### Source extract:
╔══

The Tender Archive
by Mariana Rodríguez Barreno
A quiet yet insistent rhythm runs through our everyday existence: the tender act of seeing and being seen. This mutual gaze not only informs how we carry ourselves—both in the intimacy of private life and in the exposure of public space—but also shapes the fragile archives we build through images, memories, and gestures. In a culture saturated with surveillance and spectacle, our visual selves are constantly assembled, dismantled, and reassembled. But how deeply do we attend to what passes before our eyes? What does it mean to look, to be looked at, and to hold those impressions in return? These questions pulse through the practice of Alejandra Morote Peralta (b. 1990), anchoring her exploration of perception, memory, and the delicate traces that bind them.
There is something obsessive in the act of observation. Morote Peralta’s work brings attention to the intensity of our gaze—especially the one we direct toward particular subjects. Among them, beauty and the body occupy a privileged space. In her early pieces, such as Natural and Going to a Funeral (both 2015), several women address a virtual audience with performative guidance on beauty in both common and exceptional situations. Natural dwells on the strangeness of a word that implies authenticity in a context where almost nothing is truly “natural”—especially in relation to the ways women are taught to manipulate and make up their own bodies. This interest returns in The Stimulator (2025), a visual publication that questions how technological devices—advertised as healers of every physical ailment—distance us from experiencing our own bodies and their failures firsthand. In contrast, Going to a Funeral 101 reveals how online tutorials, far from being merely superficial, can become communal spaces to share experiences such as grief and loss.
A central question emerges from these visual displays: what happens when we encounter our own image on display? In Mirror Surveillance (2018), the fear and discomfort of facing a video camera transform recording into an uncanny act. The camera appears almost sentient—a living machine capable of intruding upon our private selves. Morote Peralta’s investigations extend to how the human body behaves under implicit observation. In Ay Papi (2021), the silent gaze that watches a model dancing to perreo becomes a way to explore how intimacy, once mediated by the screen, enters the public domain. Through such works, Morote Peralta suggests that spectators are granted access to others’ inner worlds—worlds that circulate freely within virtual networks, social media, and websites. Her work gathers from this archive of moving images to reflect on how cultural and social dynamics are expressed and altered.

╚══

### Brief A:
From the essay, list every artwork title that is given with a year in parentheses, along with its year.
### Brief B:
According to the essay, in what year was Alejandra Morote Peralta born?
### Brief C:
Rewrite the essay's passage starting at "The Tender Archive" and ending at "that bind them.", changing "gaze" to "regard".
The lines after the essay are not needed here.

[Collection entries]
╔══

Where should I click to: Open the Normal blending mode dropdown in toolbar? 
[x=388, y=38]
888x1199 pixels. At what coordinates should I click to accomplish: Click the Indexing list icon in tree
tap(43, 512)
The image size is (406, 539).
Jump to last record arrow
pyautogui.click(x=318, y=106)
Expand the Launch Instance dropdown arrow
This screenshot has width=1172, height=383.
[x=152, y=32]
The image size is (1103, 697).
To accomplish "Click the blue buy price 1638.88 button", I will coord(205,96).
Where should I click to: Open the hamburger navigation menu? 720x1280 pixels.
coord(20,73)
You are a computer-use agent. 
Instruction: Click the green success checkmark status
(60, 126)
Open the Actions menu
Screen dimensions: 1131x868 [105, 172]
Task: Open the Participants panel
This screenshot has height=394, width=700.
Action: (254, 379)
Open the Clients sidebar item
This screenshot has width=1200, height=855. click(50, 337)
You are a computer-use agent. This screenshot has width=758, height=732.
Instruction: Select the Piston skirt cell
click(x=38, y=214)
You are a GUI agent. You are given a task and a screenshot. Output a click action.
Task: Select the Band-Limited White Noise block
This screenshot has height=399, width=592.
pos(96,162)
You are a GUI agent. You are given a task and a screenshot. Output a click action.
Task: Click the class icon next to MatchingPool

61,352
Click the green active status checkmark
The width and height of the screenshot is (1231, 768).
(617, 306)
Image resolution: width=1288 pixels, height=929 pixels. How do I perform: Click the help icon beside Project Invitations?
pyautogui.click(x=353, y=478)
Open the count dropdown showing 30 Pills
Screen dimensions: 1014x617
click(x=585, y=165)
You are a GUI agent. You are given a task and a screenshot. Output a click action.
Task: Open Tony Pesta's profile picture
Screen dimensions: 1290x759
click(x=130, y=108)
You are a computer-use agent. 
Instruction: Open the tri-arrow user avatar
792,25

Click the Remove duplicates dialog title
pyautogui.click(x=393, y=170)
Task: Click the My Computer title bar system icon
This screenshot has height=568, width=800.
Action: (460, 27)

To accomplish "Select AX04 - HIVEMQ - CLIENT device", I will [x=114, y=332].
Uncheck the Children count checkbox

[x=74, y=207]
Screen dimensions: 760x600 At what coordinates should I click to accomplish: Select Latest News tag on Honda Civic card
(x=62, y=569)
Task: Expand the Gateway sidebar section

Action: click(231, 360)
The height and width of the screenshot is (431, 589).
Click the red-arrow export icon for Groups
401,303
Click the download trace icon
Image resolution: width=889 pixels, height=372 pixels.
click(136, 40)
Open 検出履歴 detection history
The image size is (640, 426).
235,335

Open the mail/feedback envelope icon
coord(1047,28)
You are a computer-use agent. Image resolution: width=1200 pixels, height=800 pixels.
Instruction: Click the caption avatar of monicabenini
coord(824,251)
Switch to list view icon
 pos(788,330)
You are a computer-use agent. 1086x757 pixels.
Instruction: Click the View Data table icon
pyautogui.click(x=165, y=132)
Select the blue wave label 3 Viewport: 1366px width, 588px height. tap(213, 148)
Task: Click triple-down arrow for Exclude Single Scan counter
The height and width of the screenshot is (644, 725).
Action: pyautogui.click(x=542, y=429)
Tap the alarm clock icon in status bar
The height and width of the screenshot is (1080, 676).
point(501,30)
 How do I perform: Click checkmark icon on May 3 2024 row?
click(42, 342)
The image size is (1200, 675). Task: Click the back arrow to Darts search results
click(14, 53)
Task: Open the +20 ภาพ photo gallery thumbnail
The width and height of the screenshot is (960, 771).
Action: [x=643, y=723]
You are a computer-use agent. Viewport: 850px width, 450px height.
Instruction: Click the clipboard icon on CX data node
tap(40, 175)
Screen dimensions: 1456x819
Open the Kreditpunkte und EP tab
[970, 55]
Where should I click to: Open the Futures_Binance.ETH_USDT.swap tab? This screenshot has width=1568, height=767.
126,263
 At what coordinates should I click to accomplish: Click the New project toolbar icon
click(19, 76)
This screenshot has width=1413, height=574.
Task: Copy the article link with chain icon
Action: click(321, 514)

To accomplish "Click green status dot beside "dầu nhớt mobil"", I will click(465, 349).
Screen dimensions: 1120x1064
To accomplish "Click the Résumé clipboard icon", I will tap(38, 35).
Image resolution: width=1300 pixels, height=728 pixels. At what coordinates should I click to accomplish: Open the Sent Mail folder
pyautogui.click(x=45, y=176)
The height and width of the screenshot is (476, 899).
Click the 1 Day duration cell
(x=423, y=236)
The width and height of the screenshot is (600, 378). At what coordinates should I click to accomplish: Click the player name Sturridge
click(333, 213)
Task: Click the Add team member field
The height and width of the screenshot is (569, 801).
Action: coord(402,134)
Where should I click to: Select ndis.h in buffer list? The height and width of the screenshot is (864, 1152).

╚══

### Expected answer A:
Natural (2015)
Going to a Funeral (2015)
The Stimulator (2025)
Mirror Surveillance (2018)
Ay Papi (2021)

### Expected answer B:
1990

### Expected answer C:
The Tender Archive
by Mariana Rodríguez Barreno
A quiet yet insistent rhythm runs through our everyday existence: the tender act of seeing and being seen. This mutual regard not only informs how we carry ourselves—both in the intimacy of private life and in the exposure of public space—but also shapes the fragile archives we build through images, memories, and gestures. In a culture saturated with surveillance and spectacle, our visual selves are constantly assembled, dismantled, and reassembled. But how deeply do we attend to what passes before our eyes? What does it mean to look, to be looked at, and to hold those impressions in return? These questions pulse through the practice of Alejandra Morote Peralta (b. 1990), anchoring her exploration of perception, memory, and the delicate traces that bind them.